Most children love watching television and, with so many channels and kids TV programmes on offer, it’s no wonder. But is TV watching a good habit to have, or should we be limiting the amount our children watch?

When you’re faced with an energetic young toddler with endless energy and are feeling frazzled, it’s easy to resort to the age old tactic of putting them in front of the TV or a DVD and leaving them to watch enthralled whilst you have a few moments of rest. Whilst using this tactic occasionally is unlikely to be detrimental, some experts believe it’s worth limiting the amount of TV your child watches.

The idea of limiting television goes for both young and older children. Research into TV watching has highlighted concerns that sitting in front of the TV for long periods at a time may contribute to obesity and discourage children from taking part in active pursuits, like playing sports. There’s also concern about what types of programmes are viewed, as children who have TV’s in their bedrooms may be able to switch it on and watch whatever they want. Studies into the issue of TV content, such as violence or scenes of a sexual nature, suggest that children could be influenced by what they see and it could have an impact on their behaviour.

Recent research published in the journal Paediatrics found strong evidence that children who spend more time watching television spend less quality time interacting with their family or carrying out creative play.

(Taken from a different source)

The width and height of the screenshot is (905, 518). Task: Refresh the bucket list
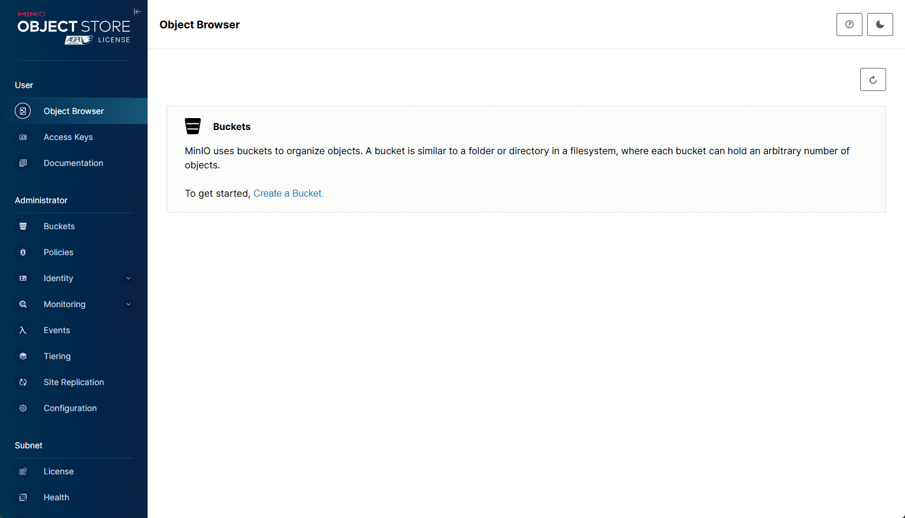click(873, 80)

Both of these issues are vital to a child’s development and missing out on them could have varying effects.

Useful Tips on Limiting TV

If you’re introducing limits on TV, it’s best and easier to do so from a young age, so your child grows up watching that amount and doesn’t crave for more (until they hear what their peers get to watch). It’s still possible, however, to introduce this habit at a later stage, although with teens especially, you may find yourself up against some degree of resistance!

If your children question why they can’t watch umpteen hours of cartoons like their friends do, or have TV’s in their rooms when everyone else does, sit them down and explain your views on TV watching. Lines like, ‘When you’re older, you can watch X amount of TV,’ or ‘When you’re X age, you can have a TV in your room,’ may work and help appease the situation. Graduating the amount of TV watched according to your child’s age is worth a try, so they at least get to see a bit more each year, but don’t give in to too much watching if you don’t agree with it.

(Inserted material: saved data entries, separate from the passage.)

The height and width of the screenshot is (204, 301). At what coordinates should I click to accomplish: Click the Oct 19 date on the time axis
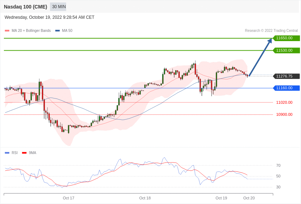pos(221,198)
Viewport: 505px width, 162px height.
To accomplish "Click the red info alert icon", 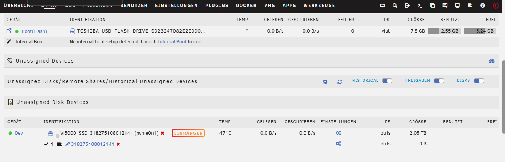I will coord(495,6).

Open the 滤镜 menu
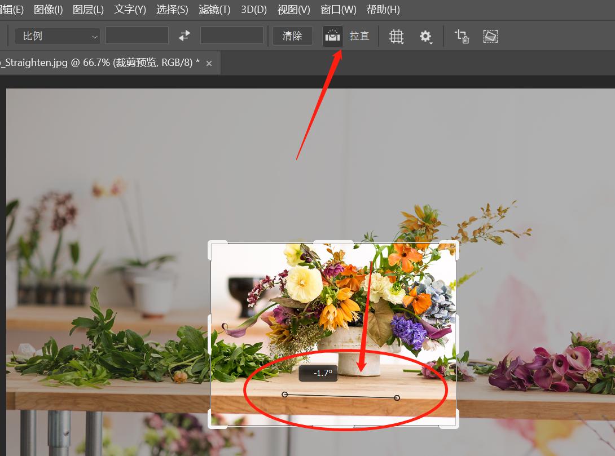[214, 10]
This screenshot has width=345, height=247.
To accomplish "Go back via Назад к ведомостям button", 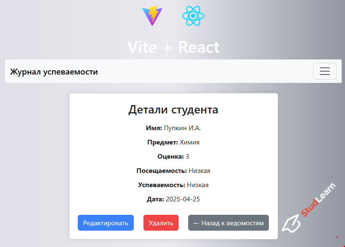I will (x=228, y=223).
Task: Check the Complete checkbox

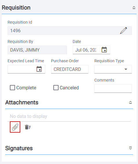Action: (x=12, y=88)
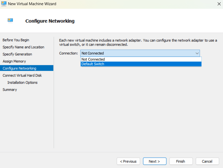
Task: Open Specify Name and Location step
Action: coord(23,47)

If you want to limit how much TV is watched and the type of programmes your children see, these tips might help;

  • Set rules for viewing, so you’re all clear on how much TV your children can see each day and which programmes they’re allowed to view.
  • Check TV schedules in advance and decide what programmes you deem suitable for your children ahead of them being on, then stick to the schedule.
  • Don’t put a TV in your child’s room. Instead, all watch TV together in the main living room.
  • Set a good example with your own viewing. If you don’t want your kids to spend hours in front of the TV, don’t spend hours watching either!
  • Watch TV with your children. If you want to ensure the types of programmes they’re seeing are suitable then, where possible, watch with them to check.
  • Don’t rely on TV as a free babysitting service. Find other ways to provide entertainment for your child, such as creative play, reading, drawing or playing in the garden.

It might be hard to limit TV at first, but it can provide valuable time for doing other things, so why not give it a go?